_EXERCISE INPUTS_:
=-=-=-=-=
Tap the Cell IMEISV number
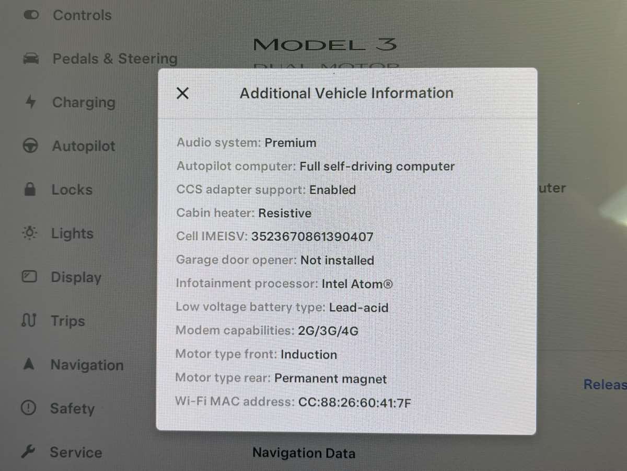The height and width of the screenshot is (471, 627). (x=312, y=237)
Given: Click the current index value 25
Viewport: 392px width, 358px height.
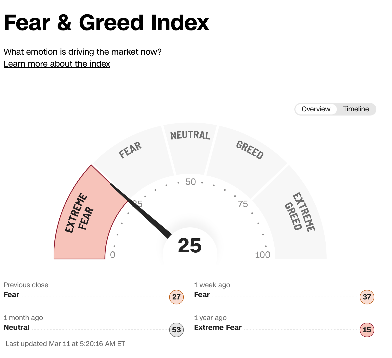Looking at the screenshot, I should 190,246.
=-=-=-=-=
_TASK REQUIREMENTS_:
Transcribe all of the material exactly and leave out its pictures.

_REPLY_:
Tap the Cell IMEISV number
The height and width of the screenshot is (471, 627). (x=312, y=237)
Given: Click the current index value 25
Viewport: 392px width, 358px height.
Looking at the screenshot, I should 190,246.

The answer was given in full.